McGrath also shows in the beginning of his article that Heidegger attempts to secularize some of Augustine’s conceptions, or at the very least, talk about terms such as ‘care’ “in general” such that they have no reference to God:

…In the 1921 lecture course, Augustinus und der Neuplatonismus, Heidegger discovers an essential disclosure of the being that we are in Augustine’s Confessions: the how of being a historical self is care, trouble, and self-problematization.1 In the Confessions the disclosure of the self is concomitant with the self’s discovery of its ontological directedness to God, the eternal and non-historical ground of being.

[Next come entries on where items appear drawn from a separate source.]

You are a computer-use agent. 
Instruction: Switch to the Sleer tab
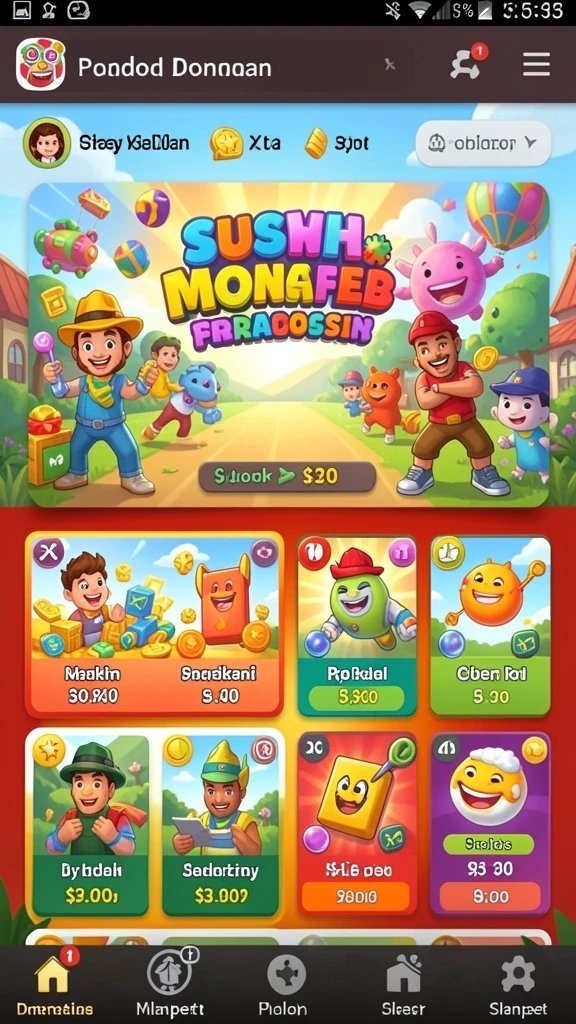(x=404, y=982)
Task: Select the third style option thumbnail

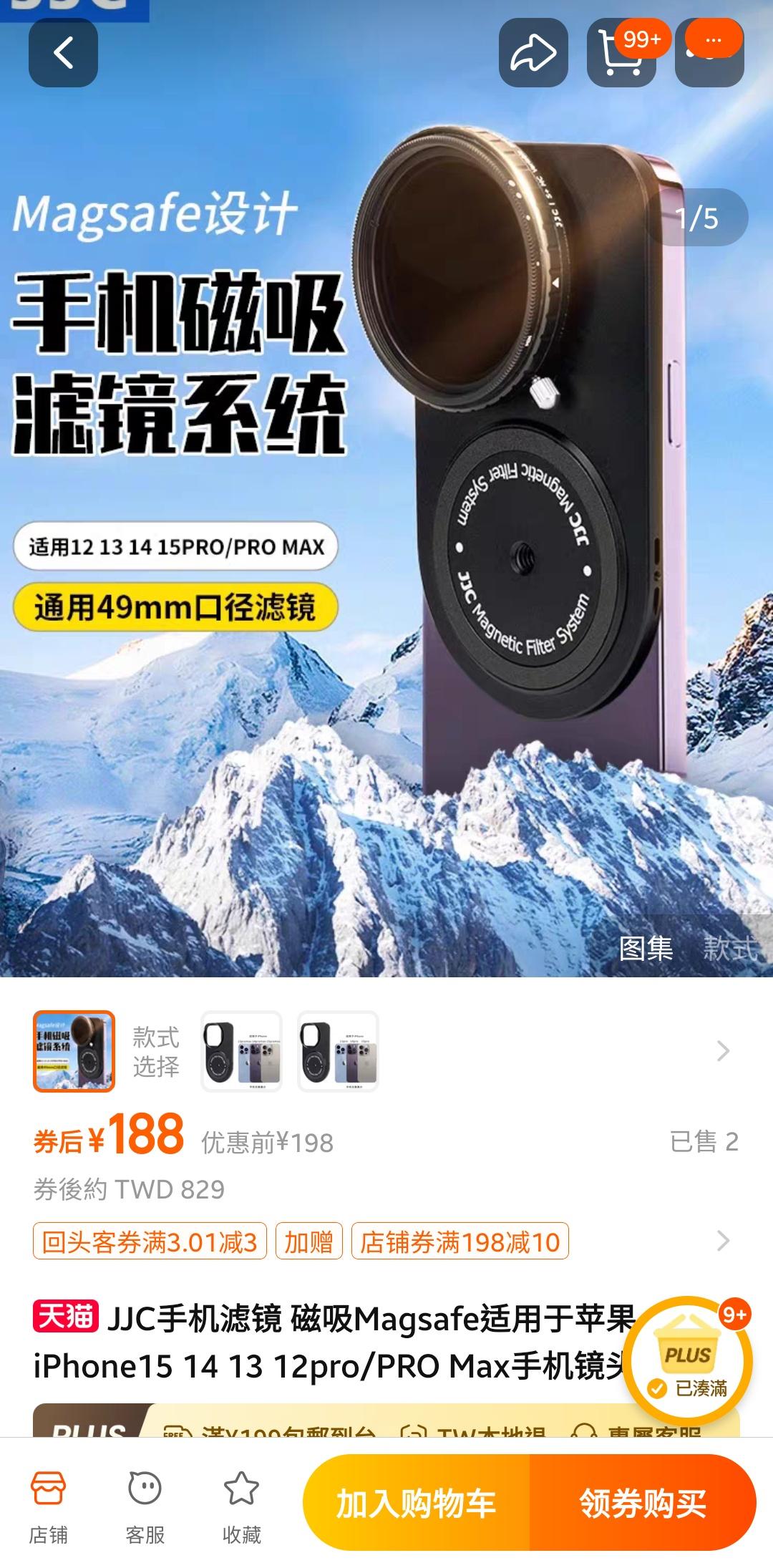Action: (338, 1051)
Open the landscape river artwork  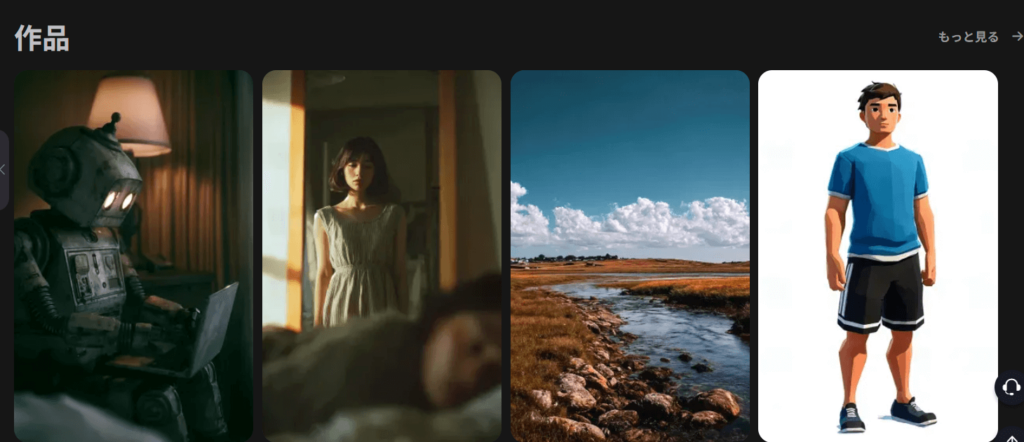click(629, 255)
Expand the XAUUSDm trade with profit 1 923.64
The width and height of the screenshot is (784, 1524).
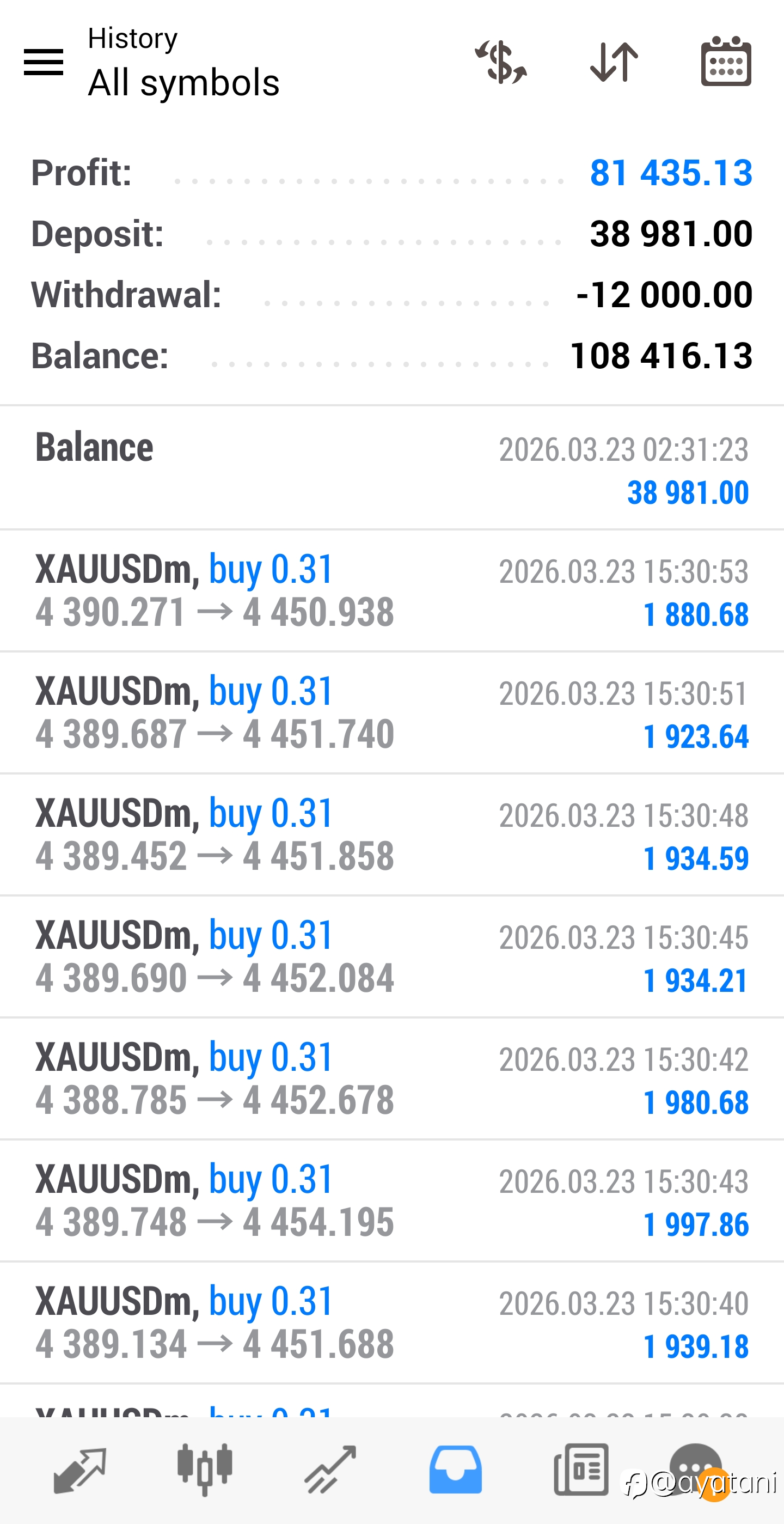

Nothing in the text of Augustine suggests that this disclosure could happen in a non-theistic context.

Additionally, in the helpful appendix to his Being-in-the-World: A Commentary on Heidegger’s Being and Time, Division I., Hubert Dreyfus shows that Heidegger does the same move with some of Kierkegaard’s concept’s, namely that of angst. Dreyfus shows that Heidegger’s articulation of these terms falls flat exactly where he leaves out that the way in which these terms were always already (and not just “for the most part”!) tied in with Kierkegaard’s theological conception of sin and God. [For now, I forget Dreyfus' specifics on this, unfortunately, but may make another post on this later.]

~ by Eric Lee on October 11, 2007.

3 Responses to “Augustine and Onto-theology”

  1. dude,
    good post. I totally agree. and I love that Westphal text. At the theology conference with Caputo last spring he even said that onto-theology can only really be used against modern theologians (those after Descartes). I thought that a surprising concession.

  2. Hi Geoff,

    Thanks! Yeah, I heard the podcast of that conference with him, Kearney, and Tony Jones, and that was actually one of the influences on me further exploring this.

    I really need to make myself read Marion’s God Without Being and then read that later article where he revised his thought on Aquinas. Cynthia Nielsen blogged on that some months ago, and that was some excellent stuff.

    Peace,

    Eric

  3. The Thomism of Heidegger’s day, under which readings of Augustine were subsumed, was ontotheological. And one doesn’t have to be a Nazi to think that, since Barth did as well. As to whether or not the patron saint of education and the patron saint of beer making were themselves ontotheological, I have to confess that reading their works makes it difficult for me to see how they aren’t, even though it is qualified (i.e. the lame proofs for the existence of God “the five ways” are obviously not the main thrust of the Summa).

    So my point is that Heidegger’s, and often other folks, readings are predicated on the climate in which they are reading. Taking that into account Heidegger was quite right (IMHO) to attack the neo-Thomism of his day. It’s the same thing with Barth’s neo-orthodoxy that the RadOx folks hate so much; but he was responding to the situation of the church at his time. John seems to have admitted this in the interview at the end of Belief and Metaphysics with regard to Liberation Theology.